The Poetical Works of James Thomson
Author : James Thomson
Publisher :
Page : 232 pages
File Size : 10,22 MB
Release : 1804
Category :
ISBN :
Author : James Thomson
Publisher :
Page : 232 pages
File Size : 10,22 MB
Release : 1804
Category :
ISBN :
Author : Charles Richard Webster
Publisher :
Page : 324 pages
File Size : 37,19 MB
Release : 1812
Category : American Law
ISBN :
Author : British Museum.
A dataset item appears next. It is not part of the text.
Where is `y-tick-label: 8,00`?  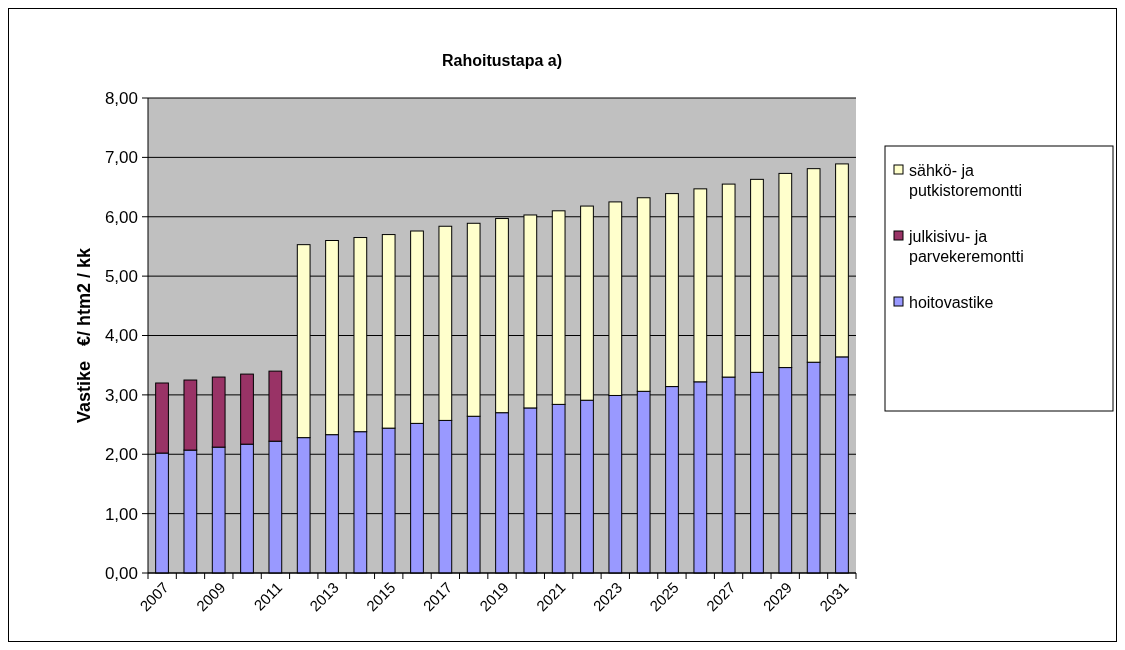 y-tick-label: 8,00 is located at coordinates (121, 98).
Department of Printed Books
Publisher :
Page : 1138 pages
File Size : 31,64 MB
Release : 1969
Category : English imprints
ISBN :
Author : New York Public Library. Research Libraries
Publisher :
Page : 556 pages
File Size : 50,60 MB
Release : 1979
Category : Library catalogs
ISBN :
Author : Henry Francis du Pont Winterthur Museum. Libraries
Publisher :
Page : 640 pages
File Size : 35,33 MB
Release : 1974
Category : Architecture
ISBN :
Author : Union Theological Seminary (New York, N.Y.). Library
Publisher :
Page : 954 pages
File Size : 47,66 MB
Release : 1960
Category : Theology
ISBN :
Author :
Publisher :
Page : pages
File Size : 37,39 MB
Release : 1898
Category :
ISBN :
Author : Leslie Stephen
Publisher :
Page : 1408 pages
File Size : 13,3 MB
Release : 1909
Category : Great Britain
ISBN :
Author : Leslie Stephen
Publisher :
Page : 472 pages
File Size : 34,90 MB
Release : 1898
Category : Great Britain
ISBN :
Author : Sandro Jung
Publisher :
Page : 188 pages
File Size : 20,25 MB
Release : 2009
Category : Literary Criticism
ISBN :
The Fragmentary Poetic is the first study of the mode of the fragmentary eighteenth-century poetry. Revisiting traditional literary historiography, it offers a fresh account of the "Pindaric" impulse, a mode informing deliberate fragmentation. Its "amphibian" nature accommodates its transgeneric use in genres as varied as the ode and the epic, deploying the ruin as an emblem of its deliberate resistance to closure or the sublime to indicate rupture. The study discusses the ode, the long-poem, imitations of Spenser, Macpherson's "reinventions" of the epic, and poems engaging with memory and ruin. Poets variously utilized the fragmentary as a mode reflecting human fallibility, but also (paradoxically) as evidence for original completeness and authenticity. Detailed discussions of poems include works ranging from Thomson and Young to Macpherson, Charlotte Smith, and Wordsworth. Scholars of both eighteenth-century and Romantic period poetry will find this book a useful guide to the generic complexity of eighteenth-century poetry. This account of the polymorphous nature of the fragment and definitional and formal fluidity enables scholars to rethink eighteenth-century form and to appreciate a pervasive mode that found its most varying expression in the poetry of the period. Sandro Jung is the James Thomson Fellow in Eighteenth- and Ninteenth-Century Literature and Culture at the University of Salford.